You are not understanding how the conservative tax policies relate to the economy as a whole. If you tax something there will be less of it. In England a couple hundred years ago they taxed windows and as a result houses had windows bricked up and new homes were built with fewer window. It is estimated that for every ten percent increase in cigarette prices taxes add youth smoking goes down seven percent. This is true for income as well. None of this is controversial and is probably intuitive for most people.
Raising taxes on income discourages people from working, shrinking the economy. Since basic economics shows that the wealthy are the most productive, high taxes on the wealthy discourages the most productive citizens from working and contributing to the economy, those taxes hurt the economy the most. An economy that is not growing makes it hard for people to get jobs. Thus conservatives want low taxes on the rich because we want a vibrant economy with lots of jobs, not because we like rich people. (Although there are some rich people we like)
Despite the idea that supply siders have been in control of the tax policy for the last thirty years, the reality is that America has the most progressive national income tax policy in the world. The bottom fifth of income pays 1.9% tax rate, the 2nd fifth pay 9.5%, the middle fifth pays 15.6% the second highest pays 19%, and the richest pays 28.1%. If you factor in transfers the bottom 60% is a net recipient of government money. Cite
So if the idea is to use the income tax system to benefit the middle and lower classes that is what is occuring now.

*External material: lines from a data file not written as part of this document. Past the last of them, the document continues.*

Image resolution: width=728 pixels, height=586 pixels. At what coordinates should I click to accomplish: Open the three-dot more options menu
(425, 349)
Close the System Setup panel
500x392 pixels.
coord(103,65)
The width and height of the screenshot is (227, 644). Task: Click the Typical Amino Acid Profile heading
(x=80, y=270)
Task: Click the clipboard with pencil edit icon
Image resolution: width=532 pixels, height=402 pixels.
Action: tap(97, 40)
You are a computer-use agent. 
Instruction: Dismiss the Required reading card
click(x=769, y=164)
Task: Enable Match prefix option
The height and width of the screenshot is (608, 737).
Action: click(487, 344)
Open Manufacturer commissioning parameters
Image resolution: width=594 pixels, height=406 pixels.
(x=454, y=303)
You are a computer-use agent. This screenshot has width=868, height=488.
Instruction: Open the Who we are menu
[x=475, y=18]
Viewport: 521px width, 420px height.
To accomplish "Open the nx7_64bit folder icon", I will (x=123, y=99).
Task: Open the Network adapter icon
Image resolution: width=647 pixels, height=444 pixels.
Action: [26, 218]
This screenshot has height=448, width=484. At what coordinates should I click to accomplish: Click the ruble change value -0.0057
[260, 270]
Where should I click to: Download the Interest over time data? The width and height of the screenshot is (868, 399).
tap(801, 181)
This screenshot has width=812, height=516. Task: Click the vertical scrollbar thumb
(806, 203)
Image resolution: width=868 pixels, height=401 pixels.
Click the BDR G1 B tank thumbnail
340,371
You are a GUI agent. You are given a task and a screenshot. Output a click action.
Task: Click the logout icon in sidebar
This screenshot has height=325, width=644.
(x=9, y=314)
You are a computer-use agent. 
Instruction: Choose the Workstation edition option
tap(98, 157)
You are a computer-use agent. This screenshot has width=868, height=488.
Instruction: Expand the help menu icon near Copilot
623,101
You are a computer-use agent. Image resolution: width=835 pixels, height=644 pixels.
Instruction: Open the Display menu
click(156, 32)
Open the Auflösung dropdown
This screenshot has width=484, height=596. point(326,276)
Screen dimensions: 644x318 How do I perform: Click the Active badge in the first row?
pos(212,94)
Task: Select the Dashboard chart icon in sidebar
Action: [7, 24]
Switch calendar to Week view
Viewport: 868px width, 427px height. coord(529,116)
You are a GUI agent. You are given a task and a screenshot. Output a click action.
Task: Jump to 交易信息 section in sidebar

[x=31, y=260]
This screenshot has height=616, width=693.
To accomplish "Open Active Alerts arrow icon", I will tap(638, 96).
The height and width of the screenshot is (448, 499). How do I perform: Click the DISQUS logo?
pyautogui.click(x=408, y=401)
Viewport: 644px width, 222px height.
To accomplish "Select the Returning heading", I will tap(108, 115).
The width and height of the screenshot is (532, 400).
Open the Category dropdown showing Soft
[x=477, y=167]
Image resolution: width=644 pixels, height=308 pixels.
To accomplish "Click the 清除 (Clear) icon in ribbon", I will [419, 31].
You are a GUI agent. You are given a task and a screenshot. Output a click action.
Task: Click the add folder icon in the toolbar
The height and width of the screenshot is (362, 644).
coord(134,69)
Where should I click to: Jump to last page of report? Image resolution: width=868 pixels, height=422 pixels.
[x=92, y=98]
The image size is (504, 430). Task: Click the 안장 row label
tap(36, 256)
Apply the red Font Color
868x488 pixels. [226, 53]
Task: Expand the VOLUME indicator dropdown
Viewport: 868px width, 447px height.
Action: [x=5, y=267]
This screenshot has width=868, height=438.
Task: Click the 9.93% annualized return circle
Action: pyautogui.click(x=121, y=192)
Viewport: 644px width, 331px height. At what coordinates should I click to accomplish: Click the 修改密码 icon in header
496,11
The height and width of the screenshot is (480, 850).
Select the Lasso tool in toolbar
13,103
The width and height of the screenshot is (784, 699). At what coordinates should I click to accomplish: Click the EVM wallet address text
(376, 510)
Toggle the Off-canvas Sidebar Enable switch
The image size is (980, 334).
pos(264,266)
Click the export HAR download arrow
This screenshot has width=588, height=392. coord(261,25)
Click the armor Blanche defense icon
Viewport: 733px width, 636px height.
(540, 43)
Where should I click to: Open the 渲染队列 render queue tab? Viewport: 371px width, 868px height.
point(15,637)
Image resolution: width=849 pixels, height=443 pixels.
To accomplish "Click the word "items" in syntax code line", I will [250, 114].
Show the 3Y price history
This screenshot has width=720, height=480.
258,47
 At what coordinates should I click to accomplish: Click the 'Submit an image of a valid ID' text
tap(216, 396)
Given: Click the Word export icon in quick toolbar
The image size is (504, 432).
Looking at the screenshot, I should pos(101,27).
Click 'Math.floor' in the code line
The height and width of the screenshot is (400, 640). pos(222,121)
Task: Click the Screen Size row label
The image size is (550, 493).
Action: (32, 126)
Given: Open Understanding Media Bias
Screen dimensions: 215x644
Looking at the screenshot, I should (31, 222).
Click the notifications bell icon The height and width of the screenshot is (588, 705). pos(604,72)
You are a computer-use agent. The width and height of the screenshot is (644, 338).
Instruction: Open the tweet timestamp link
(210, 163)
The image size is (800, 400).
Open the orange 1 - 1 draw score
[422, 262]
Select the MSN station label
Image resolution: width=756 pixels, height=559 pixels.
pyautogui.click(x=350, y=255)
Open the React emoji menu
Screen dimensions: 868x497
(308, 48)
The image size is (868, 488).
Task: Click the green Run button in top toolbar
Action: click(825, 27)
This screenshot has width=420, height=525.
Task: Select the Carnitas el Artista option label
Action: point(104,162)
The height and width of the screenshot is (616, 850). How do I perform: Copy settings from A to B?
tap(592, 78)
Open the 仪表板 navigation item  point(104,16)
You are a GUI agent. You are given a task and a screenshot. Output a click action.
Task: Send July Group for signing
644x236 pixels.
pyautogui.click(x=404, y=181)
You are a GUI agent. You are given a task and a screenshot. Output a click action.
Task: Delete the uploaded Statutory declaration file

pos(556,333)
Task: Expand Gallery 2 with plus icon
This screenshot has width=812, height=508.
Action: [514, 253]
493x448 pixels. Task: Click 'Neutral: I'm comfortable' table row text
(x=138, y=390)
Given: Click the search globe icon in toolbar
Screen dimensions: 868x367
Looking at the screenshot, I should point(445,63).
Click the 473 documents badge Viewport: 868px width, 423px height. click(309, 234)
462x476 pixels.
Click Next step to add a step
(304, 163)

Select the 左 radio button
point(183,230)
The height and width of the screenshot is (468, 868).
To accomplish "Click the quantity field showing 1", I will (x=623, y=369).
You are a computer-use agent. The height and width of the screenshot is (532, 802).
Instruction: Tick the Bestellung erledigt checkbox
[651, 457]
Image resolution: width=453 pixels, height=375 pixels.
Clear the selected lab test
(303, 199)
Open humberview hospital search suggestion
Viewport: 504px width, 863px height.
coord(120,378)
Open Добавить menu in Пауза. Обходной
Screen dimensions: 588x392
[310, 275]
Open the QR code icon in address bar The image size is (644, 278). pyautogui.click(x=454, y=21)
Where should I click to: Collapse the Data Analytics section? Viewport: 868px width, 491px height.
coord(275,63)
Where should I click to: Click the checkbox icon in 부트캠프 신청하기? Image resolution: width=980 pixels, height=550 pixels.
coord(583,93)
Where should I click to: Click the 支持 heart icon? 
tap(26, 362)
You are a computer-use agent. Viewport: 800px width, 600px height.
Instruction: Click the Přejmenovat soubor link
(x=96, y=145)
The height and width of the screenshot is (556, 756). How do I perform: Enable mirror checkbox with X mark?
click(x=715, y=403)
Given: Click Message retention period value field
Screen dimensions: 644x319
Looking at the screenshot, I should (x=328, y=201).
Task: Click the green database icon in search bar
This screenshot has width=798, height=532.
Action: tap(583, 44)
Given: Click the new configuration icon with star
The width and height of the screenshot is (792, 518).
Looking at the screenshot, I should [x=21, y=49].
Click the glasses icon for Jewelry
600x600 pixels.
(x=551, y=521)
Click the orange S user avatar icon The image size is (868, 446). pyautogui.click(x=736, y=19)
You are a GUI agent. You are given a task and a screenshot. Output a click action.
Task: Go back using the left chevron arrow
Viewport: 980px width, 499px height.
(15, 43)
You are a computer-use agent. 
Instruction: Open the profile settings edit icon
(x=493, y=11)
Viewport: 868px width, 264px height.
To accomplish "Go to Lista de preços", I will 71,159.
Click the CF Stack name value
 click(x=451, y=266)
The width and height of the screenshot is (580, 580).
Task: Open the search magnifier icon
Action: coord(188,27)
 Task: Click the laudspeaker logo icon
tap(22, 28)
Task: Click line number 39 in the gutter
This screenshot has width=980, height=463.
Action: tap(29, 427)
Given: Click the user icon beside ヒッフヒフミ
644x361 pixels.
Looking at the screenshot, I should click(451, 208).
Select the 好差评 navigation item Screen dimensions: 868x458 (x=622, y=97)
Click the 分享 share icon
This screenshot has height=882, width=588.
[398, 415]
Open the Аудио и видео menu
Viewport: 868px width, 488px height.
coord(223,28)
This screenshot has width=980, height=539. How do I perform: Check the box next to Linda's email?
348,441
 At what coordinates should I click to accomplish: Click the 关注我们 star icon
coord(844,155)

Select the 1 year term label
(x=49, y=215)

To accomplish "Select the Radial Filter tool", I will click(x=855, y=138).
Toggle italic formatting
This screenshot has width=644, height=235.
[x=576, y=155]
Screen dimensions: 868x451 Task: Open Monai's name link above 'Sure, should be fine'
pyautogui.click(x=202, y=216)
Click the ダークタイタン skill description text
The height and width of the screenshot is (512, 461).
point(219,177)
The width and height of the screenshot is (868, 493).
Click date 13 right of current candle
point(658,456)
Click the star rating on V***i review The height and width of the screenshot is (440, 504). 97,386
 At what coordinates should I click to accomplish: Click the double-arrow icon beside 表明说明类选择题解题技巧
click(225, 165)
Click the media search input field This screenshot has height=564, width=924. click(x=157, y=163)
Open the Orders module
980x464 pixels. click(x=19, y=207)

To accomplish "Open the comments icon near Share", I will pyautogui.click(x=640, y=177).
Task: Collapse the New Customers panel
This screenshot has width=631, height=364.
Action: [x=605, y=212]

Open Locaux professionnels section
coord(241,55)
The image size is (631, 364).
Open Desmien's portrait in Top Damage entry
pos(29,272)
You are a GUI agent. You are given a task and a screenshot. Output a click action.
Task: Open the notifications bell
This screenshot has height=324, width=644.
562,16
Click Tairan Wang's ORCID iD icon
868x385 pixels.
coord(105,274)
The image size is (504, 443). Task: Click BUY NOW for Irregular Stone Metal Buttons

That is clearly not the case. Nobody quits their $250,000 a year job because their taxes went up a bit.

Raising taxes decreases purchasing power which in terms decreases demand for goods and services.

Welfare discourages people from working because the marginal income from taking a low-wage job over just collecting a check isn’t worth the time and labor. Moral hazard and all that.

That is overly simplistic though. We recognize as a society that there is a value to having social safety nets to allow people to get back on their feet rather then allowing temporary setbacks to become permenant disasters.